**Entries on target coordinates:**
:::

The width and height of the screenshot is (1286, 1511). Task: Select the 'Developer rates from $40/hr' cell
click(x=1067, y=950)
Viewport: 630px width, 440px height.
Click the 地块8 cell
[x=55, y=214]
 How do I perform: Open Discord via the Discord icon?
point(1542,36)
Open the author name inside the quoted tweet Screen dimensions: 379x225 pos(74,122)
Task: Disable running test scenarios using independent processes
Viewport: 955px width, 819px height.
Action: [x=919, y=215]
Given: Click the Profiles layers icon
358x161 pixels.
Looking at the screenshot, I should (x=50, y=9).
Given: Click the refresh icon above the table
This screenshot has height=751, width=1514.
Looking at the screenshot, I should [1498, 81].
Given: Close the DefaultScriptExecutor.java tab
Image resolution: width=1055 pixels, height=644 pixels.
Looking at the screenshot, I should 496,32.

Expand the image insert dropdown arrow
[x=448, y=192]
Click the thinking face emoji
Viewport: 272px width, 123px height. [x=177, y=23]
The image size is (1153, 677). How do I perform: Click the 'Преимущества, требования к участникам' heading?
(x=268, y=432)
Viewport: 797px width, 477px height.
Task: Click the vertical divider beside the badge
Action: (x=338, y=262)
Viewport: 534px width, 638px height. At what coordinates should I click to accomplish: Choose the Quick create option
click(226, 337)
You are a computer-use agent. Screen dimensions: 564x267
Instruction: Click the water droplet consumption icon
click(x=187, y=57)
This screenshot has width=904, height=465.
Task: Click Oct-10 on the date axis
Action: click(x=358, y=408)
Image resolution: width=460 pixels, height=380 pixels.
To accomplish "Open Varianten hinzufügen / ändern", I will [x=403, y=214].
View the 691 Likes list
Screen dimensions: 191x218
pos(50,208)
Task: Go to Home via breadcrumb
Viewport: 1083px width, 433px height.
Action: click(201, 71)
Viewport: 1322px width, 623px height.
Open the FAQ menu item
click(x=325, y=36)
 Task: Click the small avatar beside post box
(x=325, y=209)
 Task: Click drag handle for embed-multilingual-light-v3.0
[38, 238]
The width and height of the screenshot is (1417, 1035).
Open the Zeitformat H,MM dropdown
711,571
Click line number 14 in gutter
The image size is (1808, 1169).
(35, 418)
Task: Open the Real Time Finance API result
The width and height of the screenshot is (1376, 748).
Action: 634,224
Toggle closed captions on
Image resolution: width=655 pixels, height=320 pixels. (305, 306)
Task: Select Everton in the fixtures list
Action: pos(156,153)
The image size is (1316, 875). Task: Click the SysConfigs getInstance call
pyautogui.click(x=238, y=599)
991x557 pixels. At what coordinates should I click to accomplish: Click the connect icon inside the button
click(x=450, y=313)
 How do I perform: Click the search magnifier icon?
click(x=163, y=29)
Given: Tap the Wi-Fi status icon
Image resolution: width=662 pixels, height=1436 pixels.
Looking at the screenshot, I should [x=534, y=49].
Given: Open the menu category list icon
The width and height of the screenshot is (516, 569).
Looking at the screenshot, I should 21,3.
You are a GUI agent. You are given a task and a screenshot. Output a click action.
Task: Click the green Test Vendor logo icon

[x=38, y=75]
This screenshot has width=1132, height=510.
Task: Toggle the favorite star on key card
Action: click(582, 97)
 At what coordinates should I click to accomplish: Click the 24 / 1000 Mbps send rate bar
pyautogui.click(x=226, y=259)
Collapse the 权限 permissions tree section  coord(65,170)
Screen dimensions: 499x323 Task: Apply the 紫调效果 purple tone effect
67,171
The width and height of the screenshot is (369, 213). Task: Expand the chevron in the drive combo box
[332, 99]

:::

Echo the material above, everything from the line containing "Expand the image insert dropdown arrow" down to the line containing "click(x=325, y=36)", with both of those lines included.

**RESULT FOR THIS TASK:**
Expand the image insert dropdown arrow
[x=448, y=192]
Click the thinking face emoji
Viewport: 272px width, 123px height. [x=177, y=23]
The image size is (1153, 677). How do I perform: Click the 'Преимущества, требования к участникам' heading?
(x=268, y=432)
Viewport: 797px width, 477px height.
Task: Click the vertical divider beside the badge
Action: (x=338, y=262)
Viewport: 534px width, 638px height. At what coordinates should I click to accomplish: Choose the Quick create option
click(226, 337)
You are a computer-use agent. Screen dimensions: 564x267
Instruction: Click the water droplet consumption icon
click(x=187, y=57)
This screenshot has width=904, height=465.
Task: Click Oct-10 on the date axis
Action: click(x=358, y=408)
Image resolution: width=460 pixels, height=380 pixels.
To accomplish "Open Varianten hinzufügen / ändern", I will [x=403, y=214].
View the 691 Likes list
Screen dimensions: 191x218
pos(50,208)
Task: Go to Home via breadcrumb
Viewport: 1083px width, 433px height.
Action: click(201, 71)
Viewport: 1322px width, 623px height.
Open the FAQ menu item
click(x=325, y=36)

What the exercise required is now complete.